Input records:
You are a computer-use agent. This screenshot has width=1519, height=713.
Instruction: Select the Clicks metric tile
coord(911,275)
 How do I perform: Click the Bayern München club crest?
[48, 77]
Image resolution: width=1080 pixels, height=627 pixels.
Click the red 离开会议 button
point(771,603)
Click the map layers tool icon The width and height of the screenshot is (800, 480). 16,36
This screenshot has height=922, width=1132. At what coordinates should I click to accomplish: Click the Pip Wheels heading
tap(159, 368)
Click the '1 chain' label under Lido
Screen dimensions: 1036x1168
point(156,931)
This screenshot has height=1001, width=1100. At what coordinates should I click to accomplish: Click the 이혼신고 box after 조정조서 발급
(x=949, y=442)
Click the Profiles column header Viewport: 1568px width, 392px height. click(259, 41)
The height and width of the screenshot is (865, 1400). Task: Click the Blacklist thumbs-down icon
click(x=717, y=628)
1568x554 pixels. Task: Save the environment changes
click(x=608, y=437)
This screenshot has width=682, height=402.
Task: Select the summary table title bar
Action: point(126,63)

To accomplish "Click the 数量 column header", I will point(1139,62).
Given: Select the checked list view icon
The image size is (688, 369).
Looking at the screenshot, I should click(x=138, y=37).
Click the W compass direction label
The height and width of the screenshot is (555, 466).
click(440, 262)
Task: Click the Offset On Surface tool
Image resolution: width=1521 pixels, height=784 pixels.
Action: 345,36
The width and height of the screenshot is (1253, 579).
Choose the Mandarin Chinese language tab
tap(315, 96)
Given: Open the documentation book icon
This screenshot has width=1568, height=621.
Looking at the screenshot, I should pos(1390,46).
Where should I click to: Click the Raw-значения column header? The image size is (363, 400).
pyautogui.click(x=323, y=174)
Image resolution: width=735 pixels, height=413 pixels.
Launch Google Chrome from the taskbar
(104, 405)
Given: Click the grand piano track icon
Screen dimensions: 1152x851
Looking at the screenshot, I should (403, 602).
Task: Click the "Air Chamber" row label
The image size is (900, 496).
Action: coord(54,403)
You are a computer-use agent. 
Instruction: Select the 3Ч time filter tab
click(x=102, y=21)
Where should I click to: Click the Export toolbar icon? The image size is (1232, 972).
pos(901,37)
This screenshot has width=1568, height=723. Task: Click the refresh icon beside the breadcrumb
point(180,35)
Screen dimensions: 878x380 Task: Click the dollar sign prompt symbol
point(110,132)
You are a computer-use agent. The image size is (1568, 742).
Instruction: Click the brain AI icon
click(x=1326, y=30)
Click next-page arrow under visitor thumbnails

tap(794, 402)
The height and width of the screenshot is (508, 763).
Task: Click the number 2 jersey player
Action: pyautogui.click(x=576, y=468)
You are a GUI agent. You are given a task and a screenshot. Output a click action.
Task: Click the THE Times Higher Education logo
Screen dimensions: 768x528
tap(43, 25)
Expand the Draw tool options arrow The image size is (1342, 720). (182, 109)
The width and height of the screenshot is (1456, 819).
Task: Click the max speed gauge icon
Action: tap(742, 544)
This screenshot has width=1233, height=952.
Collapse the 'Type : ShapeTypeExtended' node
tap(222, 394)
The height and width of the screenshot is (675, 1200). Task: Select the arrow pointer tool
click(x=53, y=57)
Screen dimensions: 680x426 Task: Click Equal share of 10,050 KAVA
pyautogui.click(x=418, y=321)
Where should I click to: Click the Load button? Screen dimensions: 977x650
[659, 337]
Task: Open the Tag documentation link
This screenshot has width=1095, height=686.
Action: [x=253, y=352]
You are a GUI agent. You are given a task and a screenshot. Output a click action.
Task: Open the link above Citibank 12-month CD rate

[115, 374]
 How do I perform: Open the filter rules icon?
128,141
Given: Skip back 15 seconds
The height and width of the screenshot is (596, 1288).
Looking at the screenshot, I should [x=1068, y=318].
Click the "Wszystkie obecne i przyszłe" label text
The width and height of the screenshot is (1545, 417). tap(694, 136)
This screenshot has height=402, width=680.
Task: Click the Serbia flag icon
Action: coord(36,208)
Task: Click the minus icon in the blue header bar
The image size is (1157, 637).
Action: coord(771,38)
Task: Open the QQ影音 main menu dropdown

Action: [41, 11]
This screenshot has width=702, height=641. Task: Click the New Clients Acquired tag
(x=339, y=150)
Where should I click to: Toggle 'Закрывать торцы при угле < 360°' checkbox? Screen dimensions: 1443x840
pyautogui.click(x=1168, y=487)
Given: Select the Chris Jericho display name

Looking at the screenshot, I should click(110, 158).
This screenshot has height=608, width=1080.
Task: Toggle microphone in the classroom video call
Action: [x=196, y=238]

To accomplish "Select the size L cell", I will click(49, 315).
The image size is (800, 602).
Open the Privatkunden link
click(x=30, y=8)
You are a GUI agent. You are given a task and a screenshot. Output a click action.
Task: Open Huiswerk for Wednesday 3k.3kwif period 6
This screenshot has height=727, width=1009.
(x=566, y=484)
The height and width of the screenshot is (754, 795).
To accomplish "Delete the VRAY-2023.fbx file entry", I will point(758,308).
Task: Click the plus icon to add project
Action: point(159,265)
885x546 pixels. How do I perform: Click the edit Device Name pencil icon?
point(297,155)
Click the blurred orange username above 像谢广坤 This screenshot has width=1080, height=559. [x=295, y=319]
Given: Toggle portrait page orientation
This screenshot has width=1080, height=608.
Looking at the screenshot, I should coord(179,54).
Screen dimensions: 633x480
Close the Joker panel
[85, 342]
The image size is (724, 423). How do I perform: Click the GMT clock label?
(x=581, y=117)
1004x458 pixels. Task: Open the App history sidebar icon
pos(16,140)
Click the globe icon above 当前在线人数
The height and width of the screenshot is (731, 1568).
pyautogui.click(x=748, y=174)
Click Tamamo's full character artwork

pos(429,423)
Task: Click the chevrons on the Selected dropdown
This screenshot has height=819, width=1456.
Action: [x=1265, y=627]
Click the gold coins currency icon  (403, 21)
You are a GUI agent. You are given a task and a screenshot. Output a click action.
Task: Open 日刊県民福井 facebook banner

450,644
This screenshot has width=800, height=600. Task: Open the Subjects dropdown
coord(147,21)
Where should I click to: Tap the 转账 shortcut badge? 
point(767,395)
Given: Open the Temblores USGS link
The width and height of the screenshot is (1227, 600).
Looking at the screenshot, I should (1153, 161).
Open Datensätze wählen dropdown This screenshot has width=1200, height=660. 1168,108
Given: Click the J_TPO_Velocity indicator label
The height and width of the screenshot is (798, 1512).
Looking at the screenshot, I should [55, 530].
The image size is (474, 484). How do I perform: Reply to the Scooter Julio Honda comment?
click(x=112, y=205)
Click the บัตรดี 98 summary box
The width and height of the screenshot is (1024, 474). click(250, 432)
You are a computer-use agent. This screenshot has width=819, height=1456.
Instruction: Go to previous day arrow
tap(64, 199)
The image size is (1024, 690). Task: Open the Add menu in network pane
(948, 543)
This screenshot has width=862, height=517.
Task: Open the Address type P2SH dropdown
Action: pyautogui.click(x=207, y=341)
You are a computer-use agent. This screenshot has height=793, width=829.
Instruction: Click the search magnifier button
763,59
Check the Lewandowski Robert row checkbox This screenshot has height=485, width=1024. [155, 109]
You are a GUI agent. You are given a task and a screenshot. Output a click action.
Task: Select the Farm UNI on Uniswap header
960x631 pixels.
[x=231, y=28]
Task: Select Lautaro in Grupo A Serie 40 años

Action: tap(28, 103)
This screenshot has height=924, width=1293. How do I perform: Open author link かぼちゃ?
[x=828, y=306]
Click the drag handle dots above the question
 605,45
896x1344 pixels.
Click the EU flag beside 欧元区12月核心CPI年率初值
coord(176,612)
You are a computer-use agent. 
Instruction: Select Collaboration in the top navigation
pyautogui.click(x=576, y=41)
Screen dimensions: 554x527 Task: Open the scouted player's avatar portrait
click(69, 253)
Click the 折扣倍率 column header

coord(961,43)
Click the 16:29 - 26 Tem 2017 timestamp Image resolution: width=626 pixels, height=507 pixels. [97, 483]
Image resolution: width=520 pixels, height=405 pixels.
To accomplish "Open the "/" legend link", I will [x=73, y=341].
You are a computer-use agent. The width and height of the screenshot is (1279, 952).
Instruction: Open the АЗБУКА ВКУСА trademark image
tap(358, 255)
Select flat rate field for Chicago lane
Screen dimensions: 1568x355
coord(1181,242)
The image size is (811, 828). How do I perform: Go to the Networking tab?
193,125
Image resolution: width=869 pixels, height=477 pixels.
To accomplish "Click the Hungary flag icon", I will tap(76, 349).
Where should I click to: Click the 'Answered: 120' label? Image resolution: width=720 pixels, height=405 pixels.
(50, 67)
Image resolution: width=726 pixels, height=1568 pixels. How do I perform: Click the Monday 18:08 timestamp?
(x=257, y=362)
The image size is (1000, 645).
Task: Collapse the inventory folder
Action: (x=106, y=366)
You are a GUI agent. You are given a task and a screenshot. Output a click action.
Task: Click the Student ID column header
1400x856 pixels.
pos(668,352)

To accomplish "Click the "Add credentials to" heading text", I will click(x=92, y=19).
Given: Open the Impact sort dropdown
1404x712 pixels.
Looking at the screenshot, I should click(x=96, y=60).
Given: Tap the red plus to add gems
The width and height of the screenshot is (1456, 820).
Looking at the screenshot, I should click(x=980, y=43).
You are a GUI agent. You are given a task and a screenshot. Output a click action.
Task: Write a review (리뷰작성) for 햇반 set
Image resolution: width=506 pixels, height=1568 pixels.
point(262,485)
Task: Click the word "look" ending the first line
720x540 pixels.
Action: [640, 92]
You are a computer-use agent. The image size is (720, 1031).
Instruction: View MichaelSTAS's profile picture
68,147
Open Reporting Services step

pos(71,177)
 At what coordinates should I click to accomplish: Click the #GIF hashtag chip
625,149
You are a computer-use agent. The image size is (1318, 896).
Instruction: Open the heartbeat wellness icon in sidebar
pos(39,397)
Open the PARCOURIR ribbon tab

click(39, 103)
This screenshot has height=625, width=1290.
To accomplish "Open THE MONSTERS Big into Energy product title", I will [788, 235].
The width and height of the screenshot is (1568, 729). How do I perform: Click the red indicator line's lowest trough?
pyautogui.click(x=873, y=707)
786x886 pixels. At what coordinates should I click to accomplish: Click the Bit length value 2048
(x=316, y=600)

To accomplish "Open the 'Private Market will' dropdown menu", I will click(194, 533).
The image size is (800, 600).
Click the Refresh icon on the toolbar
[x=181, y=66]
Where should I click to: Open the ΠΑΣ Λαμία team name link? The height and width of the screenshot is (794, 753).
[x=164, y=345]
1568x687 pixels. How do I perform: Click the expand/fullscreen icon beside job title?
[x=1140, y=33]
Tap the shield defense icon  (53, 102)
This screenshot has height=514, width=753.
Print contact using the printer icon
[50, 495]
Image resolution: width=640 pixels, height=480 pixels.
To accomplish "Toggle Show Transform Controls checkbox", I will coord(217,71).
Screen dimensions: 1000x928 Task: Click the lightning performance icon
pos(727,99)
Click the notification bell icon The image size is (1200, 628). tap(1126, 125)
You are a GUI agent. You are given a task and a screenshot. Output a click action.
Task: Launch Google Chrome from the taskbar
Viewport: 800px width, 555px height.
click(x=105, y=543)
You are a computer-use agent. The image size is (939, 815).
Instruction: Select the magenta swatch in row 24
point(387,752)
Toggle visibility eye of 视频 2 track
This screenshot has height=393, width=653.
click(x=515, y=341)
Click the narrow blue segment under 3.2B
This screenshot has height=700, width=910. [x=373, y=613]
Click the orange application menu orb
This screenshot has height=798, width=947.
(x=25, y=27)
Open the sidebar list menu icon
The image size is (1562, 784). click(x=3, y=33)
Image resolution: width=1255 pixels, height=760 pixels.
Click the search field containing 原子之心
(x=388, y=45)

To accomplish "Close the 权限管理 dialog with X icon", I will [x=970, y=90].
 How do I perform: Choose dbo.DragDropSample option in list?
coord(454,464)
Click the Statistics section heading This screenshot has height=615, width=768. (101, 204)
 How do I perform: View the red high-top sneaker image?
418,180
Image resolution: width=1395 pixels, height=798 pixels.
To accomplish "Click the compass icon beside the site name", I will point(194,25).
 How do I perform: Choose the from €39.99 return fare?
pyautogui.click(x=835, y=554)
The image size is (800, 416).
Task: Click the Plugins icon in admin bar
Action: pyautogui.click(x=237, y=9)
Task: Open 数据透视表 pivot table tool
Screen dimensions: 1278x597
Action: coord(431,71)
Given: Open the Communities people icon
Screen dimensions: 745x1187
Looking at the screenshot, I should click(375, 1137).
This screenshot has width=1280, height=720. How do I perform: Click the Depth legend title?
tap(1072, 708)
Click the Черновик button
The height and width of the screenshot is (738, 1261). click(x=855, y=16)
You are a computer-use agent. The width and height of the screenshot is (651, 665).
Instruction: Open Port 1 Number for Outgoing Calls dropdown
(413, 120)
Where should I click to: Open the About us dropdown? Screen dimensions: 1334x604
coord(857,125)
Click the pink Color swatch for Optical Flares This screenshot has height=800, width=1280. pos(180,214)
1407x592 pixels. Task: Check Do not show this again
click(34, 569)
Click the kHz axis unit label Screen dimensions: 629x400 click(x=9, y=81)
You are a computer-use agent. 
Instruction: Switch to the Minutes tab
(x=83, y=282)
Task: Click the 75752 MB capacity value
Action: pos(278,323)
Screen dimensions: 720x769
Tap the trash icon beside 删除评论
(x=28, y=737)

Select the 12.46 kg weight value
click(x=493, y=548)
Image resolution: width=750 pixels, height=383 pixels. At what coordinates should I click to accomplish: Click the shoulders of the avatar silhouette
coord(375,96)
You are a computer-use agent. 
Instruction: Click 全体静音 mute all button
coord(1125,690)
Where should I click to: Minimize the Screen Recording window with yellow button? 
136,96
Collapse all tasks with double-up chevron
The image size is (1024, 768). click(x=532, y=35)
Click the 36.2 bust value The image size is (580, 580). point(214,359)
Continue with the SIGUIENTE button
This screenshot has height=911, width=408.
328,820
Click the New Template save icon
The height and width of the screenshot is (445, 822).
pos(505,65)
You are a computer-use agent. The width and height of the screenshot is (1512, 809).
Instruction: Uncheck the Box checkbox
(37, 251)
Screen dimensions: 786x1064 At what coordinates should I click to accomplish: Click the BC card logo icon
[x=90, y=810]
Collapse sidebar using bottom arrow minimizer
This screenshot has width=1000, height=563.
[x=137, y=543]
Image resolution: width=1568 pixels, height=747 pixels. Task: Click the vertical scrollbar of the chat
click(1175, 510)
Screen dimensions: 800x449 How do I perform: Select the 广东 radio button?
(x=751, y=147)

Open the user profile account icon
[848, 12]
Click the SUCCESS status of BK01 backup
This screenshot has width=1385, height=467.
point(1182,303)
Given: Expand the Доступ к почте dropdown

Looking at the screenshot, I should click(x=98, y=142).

Your objective:
Reproduce exactly, and with no other material, the lines between those holding "The image size is (800, 602)." and "The height and width of the screenshot is (754, 795).", inclusive.

Answer box:
The image size is (800, 602).
Open the Privatkunden link
click(x=30, y=8)
You are a GUI agent. You are given a task and a screenshot. Output a click action.
Task: Open Huiswerk for Wednesday 3k.3kwif period 6
This screenshot has height=727, width=1009.
(x=566, y=484)
The height and width of the screenshot is (754, 795).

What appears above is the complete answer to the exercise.